(WORK INSTRUCTION):
In the entries below, begin at the line with "Given: Click the Log in link" and stop after the line with "This screenshot has height=328, width=1568."; output those lines exactly and omit the pictures.

(RECORDS TO USE):
* * * *
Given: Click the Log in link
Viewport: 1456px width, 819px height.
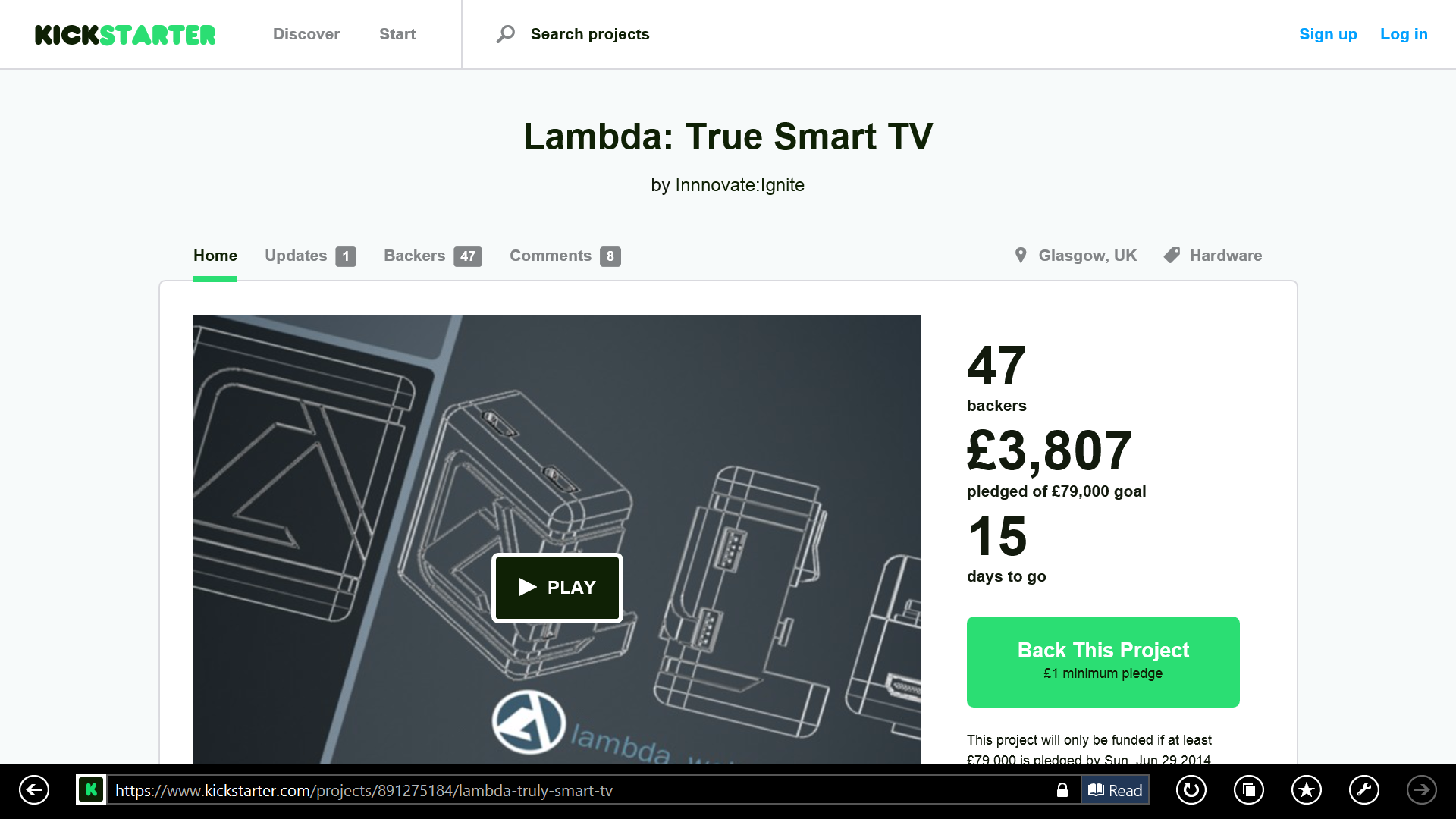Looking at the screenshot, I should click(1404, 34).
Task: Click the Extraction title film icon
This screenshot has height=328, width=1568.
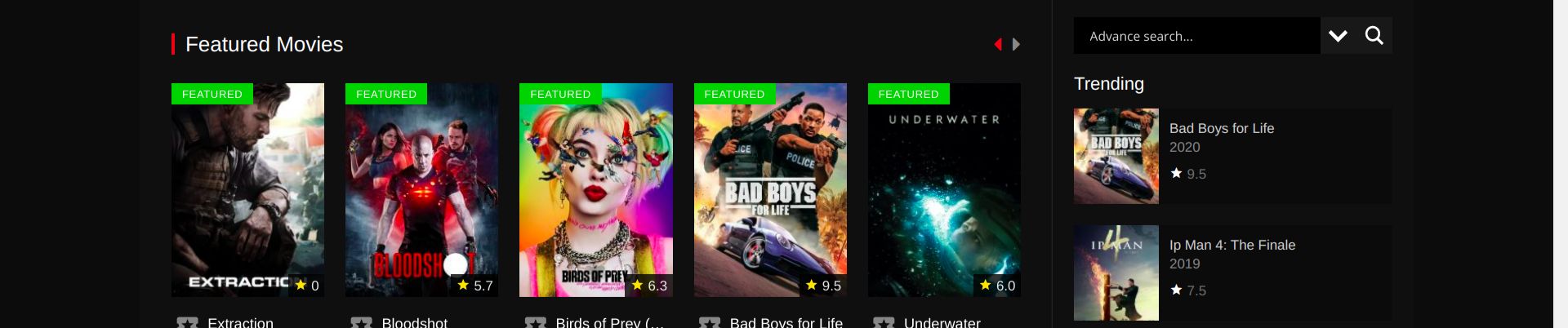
* * * *
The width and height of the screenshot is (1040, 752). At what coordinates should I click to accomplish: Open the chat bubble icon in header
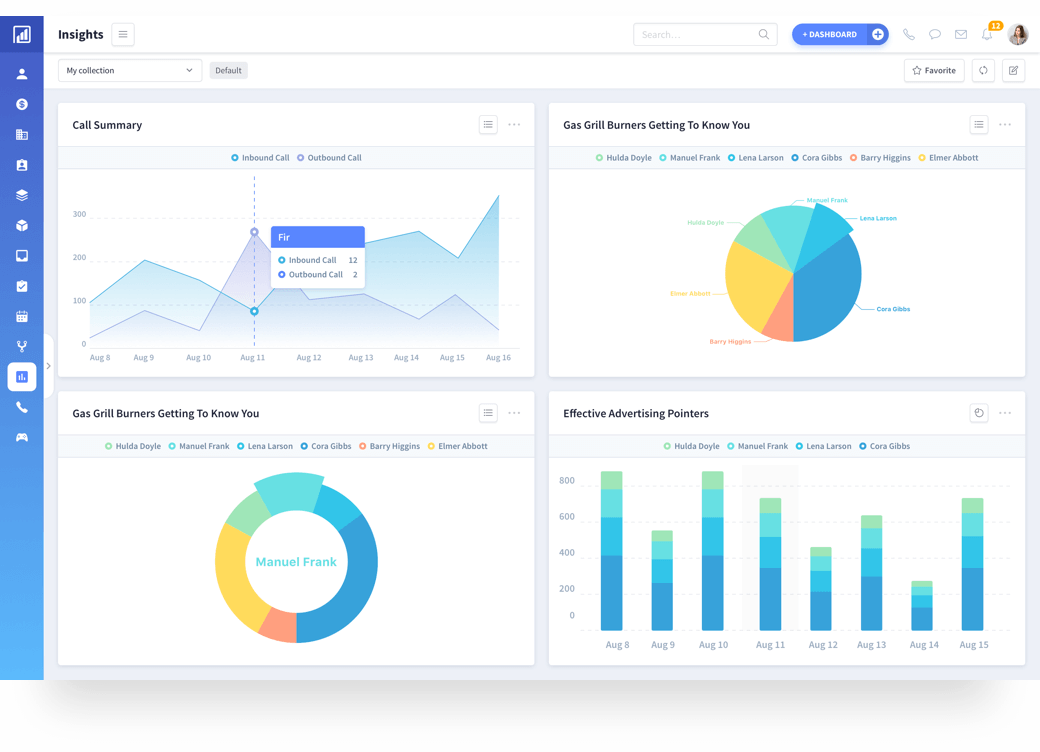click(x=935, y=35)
* * * *
(YOUR RESPONSE):
Given: Click the Log in link
Viewport: 1456px width, 819px height.
Looking at the screenshot, I should click(1404, 34).
Task: Click the Extraction title film icon
This screenshot has height=328, width=1568.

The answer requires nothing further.